◆ Goals ◆
(a) In the exchange about Kierkegaard and repetition, for whom is all knowing memory?
(b) From the exchange about Kierkegaard and repetition, copy the passage starting with "Yes yes. It's" and going on through "Life is repetition.".

◆ Text to read ◆
I'd like to send you a copy as promised. Let me know your thoughts
Cheers
"Hope is a new garment, stiff and starched and lustrous, but it has never been tried on, and therefore one odes not know how becoming it will be or how it will fit. Recollection is a discarded garment that does not fit, however beautiful it is, for one has outgrown it.
Repetition is an indestructible garment that fits closely and tenderly, neither binds nor sags. Hope is a lovely maiden who slips away between one’s fingers; recollection is a beautiful old woman with whom one is never satisfied at the moment; repetition is a beloved wife of whom one never wearies, for one only becomes weary of what is new. One never grows weary of the old, and when one has that, one is happy." - Soren Kierkegaard
I came across this quote the other day and it reminded me of your recent blog. I'm still not exactly sure what Kierkegaard means by repetition. After reading your blog, the only way in which I could interpret this concept was to think of repetition in terms of 'willing' which you talk about in your writing. I might be wrong though.
Yes yes. It's all repetition -- for Kierkegaard, for Nietzsche, for Deleuze. All three wrote a great lengths about it.
Repetition, says Kierkegaard, is recollection loved forward. It's a living through of experiments: picking oneself up and hurling yourself forward. Recollection is living backwards, living that's already been lived. For Kierkegaard, repetition is modern, is Christian; recollection is Socratic, pagan.
For Socrates, all knowing is memory. For Kierkegaard's Jesus, it's repetition. Think of being reborn.
Hope skips over life. It doesn't repeat because it doesn't live. Life is repetition.
Now, how does one go about willing things (to be otherwise). Yes, we should do things, but where is the line between changing things and negating their reality...
@Ivy: The relationship between willing and doing is complex. Is it a pre-action summoning that allows the action? Or is it of the action, running through it so that the same action in fact entails distinct wills (and hence are two different actions)? Or is it both? I gotta think about it. It's a good question.

◆ Given material ◆
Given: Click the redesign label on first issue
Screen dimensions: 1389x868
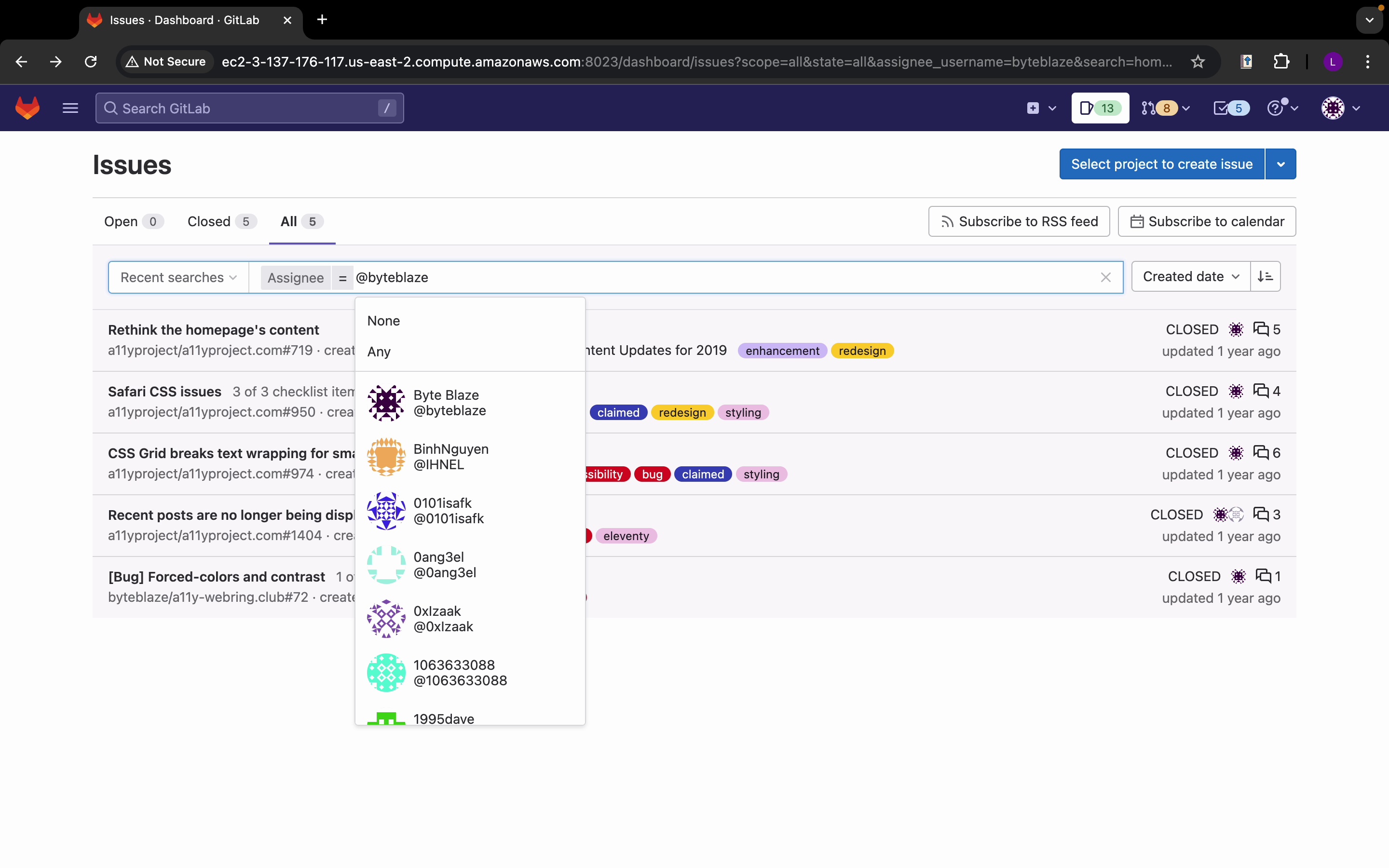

◆ Solutions to each task ◆
(a) Socrates

(b)
Yes yes. It's all repetition -- for Kierkegaard, for Nietzsche, for Deleuze. All three wrote a great lengths about it.
Repetition, says Kierkegaard, is recollection loved forward. It's a living through of experiments: picking oneself up and hurling yourself forward. Recollection is living backwards, living that's already been lived. For Kierkegaard, repetition is modern, is Christian; recollection is Socratic, pagan.
For Socrates, all knowing is memory. For Kierkegaard's Jesus, it's repetition. Think of being reborn.
Hope skips over life. It doesn't repeat because it doesn't live. Life is repetition.